Situation 9. Some logical nonsense, typical for the British mentality, can be found in the text of the play: The Madhatter’s watch shows date, not the time; The Queen orders the Madhatter not to be nervous otherwise he’ll be executed. These are all paradoxes which create an atmosphere of absurdity and ensure ironic perception of the play.

5. Conclusions

1. Drama classes combined with teaching a foreign language pose challenges for both students/pupils and teachers and open vast perspectives in terms of developing creativity as well as linguistic skills.
2. Learning irony and wordplay through staging a performance is an interesting and useful method, which combines different approaches: analyzing irony and ironic wordplay as a text category and viewing them as a discoursive phenomenon.
3. The screenplay, chosen for analysis, should correspond to the age and level of the students/pupils and contain a substantial number of expressive means.
4. Being involved in a play students/pupils feel more relaxed and absorb information easily.
5. The aim of staging a play makes the actors motivated.
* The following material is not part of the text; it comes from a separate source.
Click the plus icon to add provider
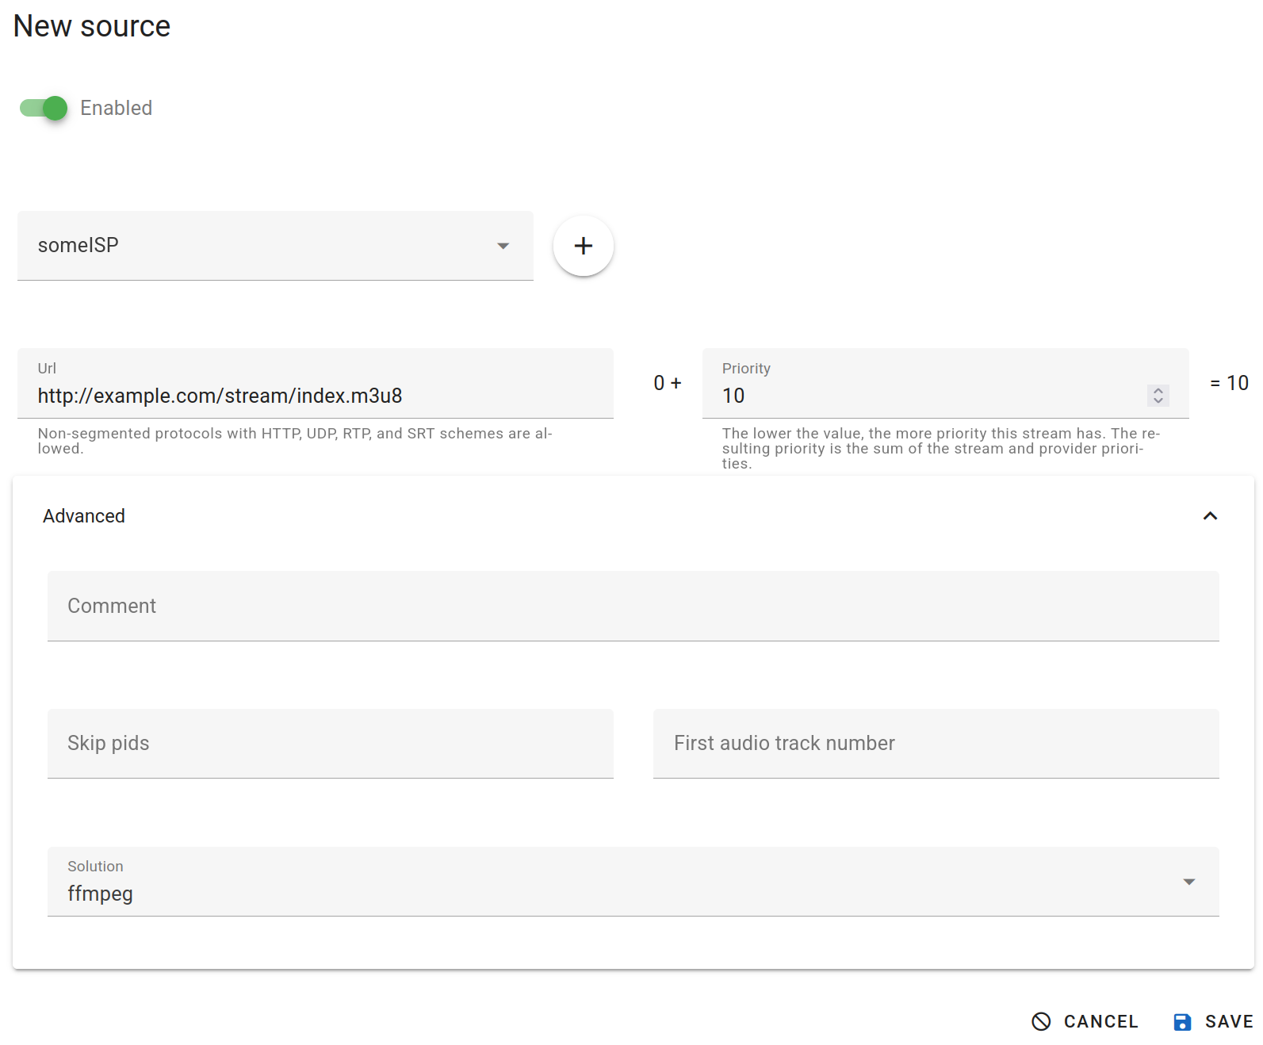 tap(583, 246)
This creates a positive approach and inspires students/pupils acquire the language material and skills.

6. References
[1] Fox, K., Watching the English. The hidden rules of English behavior, Hodder and Stoughton, London, 2005.
[2] Hutcheon, L. Irony’s Edge. The Theory and Politics of Irony, New York: Routledge, 2005.
[3] Beliaeva, V., Learning a foreign language through theatre: secondary school experience, Inted 2019 proceedings, [https://library.iated.org/view/BELIAEVA2019LEA], 2019.
[4] Gałązka, A., Drama in education for sustainable development, Inted 2017 proceedings, [https://library.iated.org/view/GALAZKA2017DRA], 2017.
[5] Rooney, C., Coleman, M., Applying lessons from drama and stage in formal communication training: strategies to overcome oral communication apprehension for business students, Inted 2019 proceedings, [https://library.iated.org/view/ROONEY2019APP], 2019.
[6] Yaroslavova, E., Shraiber, E., Drama and theatre in foreign language teaching at the University level, Inted 2016 proceedings, [https://library.iated.org/view/YAROSLAVOVA2016DRA], 2016.
[7] Tovstonogov, G., The mirror of the stage, Textbook, Planeta muzyki, 2018. (In Russian).

[8] Carroll L., Alice’s adventures in wonderland, Usborne Publishing, 2015.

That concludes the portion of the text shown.